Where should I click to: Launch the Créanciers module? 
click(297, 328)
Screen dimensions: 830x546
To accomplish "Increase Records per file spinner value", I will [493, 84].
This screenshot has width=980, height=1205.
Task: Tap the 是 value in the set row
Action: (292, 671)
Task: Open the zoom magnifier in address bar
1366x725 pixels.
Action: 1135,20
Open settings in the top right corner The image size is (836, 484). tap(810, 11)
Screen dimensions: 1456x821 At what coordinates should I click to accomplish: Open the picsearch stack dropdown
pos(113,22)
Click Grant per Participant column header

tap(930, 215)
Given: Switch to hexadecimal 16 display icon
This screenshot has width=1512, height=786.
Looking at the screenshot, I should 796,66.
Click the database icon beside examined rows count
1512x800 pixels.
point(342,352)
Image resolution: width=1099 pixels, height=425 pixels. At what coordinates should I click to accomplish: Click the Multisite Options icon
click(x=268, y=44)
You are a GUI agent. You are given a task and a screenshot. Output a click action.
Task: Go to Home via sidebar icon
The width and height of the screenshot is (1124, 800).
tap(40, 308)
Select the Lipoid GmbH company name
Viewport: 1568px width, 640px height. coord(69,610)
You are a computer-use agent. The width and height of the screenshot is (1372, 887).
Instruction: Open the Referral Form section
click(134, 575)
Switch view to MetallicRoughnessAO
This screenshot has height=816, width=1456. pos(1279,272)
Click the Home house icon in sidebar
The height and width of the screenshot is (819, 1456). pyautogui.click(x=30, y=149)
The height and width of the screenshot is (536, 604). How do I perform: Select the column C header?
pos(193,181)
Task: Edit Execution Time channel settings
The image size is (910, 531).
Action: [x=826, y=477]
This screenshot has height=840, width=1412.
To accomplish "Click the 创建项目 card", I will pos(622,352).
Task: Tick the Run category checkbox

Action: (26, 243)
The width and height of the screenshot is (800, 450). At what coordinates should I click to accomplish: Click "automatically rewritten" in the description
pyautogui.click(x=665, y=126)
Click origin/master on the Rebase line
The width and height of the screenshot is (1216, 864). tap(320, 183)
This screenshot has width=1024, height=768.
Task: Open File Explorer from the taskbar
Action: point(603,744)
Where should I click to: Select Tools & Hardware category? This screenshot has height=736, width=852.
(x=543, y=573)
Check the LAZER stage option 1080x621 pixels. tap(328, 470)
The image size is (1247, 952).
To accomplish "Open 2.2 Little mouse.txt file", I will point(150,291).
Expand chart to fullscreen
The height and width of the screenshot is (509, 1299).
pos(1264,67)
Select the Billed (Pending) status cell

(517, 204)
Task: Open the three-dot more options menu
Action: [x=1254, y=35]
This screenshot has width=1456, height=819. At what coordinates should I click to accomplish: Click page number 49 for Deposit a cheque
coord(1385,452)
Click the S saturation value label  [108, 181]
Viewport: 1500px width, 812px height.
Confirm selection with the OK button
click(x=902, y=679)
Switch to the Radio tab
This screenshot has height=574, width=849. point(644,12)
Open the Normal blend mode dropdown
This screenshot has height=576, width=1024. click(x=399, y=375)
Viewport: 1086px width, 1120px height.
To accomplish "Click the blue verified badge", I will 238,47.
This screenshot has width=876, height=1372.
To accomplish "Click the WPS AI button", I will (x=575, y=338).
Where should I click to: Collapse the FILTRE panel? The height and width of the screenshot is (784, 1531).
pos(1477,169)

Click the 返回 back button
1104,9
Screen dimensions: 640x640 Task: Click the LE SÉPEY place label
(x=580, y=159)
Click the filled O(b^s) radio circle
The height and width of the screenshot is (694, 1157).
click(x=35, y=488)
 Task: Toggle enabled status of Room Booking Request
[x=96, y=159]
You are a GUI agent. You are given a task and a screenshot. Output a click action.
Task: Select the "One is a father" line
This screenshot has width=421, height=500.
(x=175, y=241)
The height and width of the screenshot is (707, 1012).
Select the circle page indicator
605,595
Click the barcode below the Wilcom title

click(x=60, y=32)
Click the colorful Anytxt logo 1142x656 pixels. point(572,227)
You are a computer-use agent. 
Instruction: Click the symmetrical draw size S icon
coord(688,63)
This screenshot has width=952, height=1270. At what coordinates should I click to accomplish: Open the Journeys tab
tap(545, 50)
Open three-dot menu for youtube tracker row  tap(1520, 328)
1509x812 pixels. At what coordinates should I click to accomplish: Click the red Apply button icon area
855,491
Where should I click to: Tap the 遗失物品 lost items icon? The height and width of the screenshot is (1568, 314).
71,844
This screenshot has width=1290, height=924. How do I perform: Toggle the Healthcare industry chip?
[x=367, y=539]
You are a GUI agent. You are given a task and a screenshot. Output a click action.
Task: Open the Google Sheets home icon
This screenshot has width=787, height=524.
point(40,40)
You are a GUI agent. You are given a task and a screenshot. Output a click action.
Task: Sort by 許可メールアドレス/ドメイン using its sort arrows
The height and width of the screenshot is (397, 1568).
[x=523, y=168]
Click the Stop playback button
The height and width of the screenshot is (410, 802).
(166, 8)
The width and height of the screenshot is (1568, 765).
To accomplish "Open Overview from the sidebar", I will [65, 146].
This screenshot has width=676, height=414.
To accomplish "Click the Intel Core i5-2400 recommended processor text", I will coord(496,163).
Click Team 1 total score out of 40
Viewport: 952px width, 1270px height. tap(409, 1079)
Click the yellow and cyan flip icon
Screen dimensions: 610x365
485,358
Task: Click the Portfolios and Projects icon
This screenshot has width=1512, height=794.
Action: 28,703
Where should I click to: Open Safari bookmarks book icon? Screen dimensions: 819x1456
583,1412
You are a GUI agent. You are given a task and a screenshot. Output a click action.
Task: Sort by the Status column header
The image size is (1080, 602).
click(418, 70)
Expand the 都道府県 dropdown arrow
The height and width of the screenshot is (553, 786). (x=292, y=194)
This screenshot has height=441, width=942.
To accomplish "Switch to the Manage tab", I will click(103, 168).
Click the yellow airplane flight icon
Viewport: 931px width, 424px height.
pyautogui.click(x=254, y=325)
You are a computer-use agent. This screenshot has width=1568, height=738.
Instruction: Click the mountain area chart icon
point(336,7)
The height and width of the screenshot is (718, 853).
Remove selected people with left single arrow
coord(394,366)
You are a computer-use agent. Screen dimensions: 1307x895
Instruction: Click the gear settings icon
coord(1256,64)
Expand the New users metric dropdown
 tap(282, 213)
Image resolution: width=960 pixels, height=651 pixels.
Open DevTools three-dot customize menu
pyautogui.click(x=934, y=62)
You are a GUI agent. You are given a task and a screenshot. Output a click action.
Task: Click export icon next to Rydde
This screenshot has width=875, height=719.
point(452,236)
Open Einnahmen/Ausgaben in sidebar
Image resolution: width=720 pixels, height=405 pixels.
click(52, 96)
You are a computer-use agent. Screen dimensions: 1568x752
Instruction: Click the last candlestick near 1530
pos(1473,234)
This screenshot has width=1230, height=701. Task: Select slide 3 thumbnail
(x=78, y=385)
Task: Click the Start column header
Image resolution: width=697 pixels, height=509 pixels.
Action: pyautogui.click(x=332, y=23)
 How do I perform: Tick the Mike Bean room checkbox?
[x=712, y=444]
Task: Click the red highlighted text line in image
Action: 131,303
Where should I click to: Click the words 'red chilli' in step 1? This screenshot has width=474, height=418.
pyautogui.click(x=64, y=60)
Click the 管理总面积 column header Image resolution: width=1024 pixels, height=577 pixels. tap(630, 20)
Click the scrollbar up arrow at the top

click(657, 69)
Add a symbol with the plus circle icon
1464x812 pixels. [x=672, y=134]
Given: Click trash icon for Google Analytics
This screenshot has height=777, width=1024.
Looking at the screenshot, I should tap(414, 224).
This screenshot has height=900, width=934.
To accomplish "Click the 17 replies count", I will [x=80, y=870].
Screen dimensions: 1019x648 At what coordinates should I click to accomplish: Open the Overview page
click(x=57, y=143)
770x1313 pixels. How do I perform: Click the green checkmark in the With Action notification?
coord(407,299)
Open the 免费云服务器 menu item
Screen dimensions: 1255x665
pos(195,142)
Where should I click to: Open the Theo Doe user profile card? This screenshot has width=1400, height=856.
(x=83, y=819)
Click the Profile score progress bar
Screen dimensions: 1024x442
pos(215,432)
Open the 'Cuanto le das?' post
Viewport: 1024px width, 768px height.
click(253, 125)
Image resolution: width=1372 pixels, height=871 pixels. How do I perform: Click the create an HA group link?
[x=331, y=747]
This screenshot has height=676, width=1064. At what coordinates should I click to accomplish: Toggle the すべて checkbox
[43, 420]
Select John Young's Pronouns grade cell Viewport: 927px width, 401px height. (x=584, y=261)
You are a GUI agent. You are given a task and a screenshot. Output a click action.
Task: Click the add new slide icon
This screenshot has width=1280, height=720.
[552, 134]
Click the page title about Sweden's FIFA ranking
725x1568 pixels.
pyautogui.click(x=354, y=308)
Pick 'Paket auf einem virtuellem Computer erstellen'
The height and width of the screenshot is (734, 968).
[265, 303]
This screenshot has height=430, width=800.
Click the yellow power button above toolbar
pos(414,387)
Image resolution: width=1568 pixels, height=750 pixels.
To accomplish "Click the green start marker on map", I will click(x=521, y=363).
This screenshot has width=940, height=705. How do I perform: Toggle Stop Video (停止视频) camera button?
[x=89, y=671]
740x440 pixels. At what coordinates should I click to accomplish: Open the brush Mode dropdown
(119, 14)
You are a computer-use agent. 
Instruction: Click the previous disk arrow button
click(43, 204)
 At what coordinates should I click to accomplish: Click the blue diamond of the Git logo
▬▬▬▬▬▬▬▬▬▬
**WHAT THE TASK ASKS**
Can you return unchanged every line of the records from the line containing "Click the Profile score progress bar" through the final line, both included?

**SOLUTION TO THIS PROBLEM**
Click the Profile score progress bar
Screen dimensions: 1024x442
pos(215,432)
Open the 'Cuanto le das?' post
Viewport: 1024px width, 768px height.
click(253, 125)
Image resolution: width=1372 pixels, height=871 pixels. How do I perform: Click the create an HA group link?
[x=331, y=747]
This screenshot has height=676, width=1064. At what coordinates should I click to accomplish: Toggle the すべて checkbox
[43, 420]
Select John Young's Pronouns grade cell Viewport: 927px width, 401px height. (x=584, y=261)
You are a GUI agent. You are given a task and a screenshot. Output a click action.
Task: Click the add new slide icon
This screenshot has width=1280, height=720.
[552, 134]
Click the page title about Sweden's FIFA ranking
725x1568 pixels.
pyautogui.click(x=354, y=308)
Pick 'Paket auf einem virtuellem Computer erstellen'
The height and width of the screenshot is (734, 968).
[265, 303]
This screenshot has height=430, width=800.
Click the yellow power button above toolbar
pos(414,387)
Image resolution: width=1568 pixels, height=750 pixels.
To accomplish "Click the green start marker on map", I will click(x=521, y=363).
This screenshot has width=940, height=705. How do I perform: Toggle Stop Video (停止视频) camera button?
[x=89, y=671]
740x440 pixels. At what coordinates should I click to accomplish: Open the brush Mode dropdown
(119, 14)
You are a computer-use agent. 
Instruction: Click the previous disk arrow button
click(43, 204)
 At what coordinates should I click to accomplish: Click the blue diamond of the Git logo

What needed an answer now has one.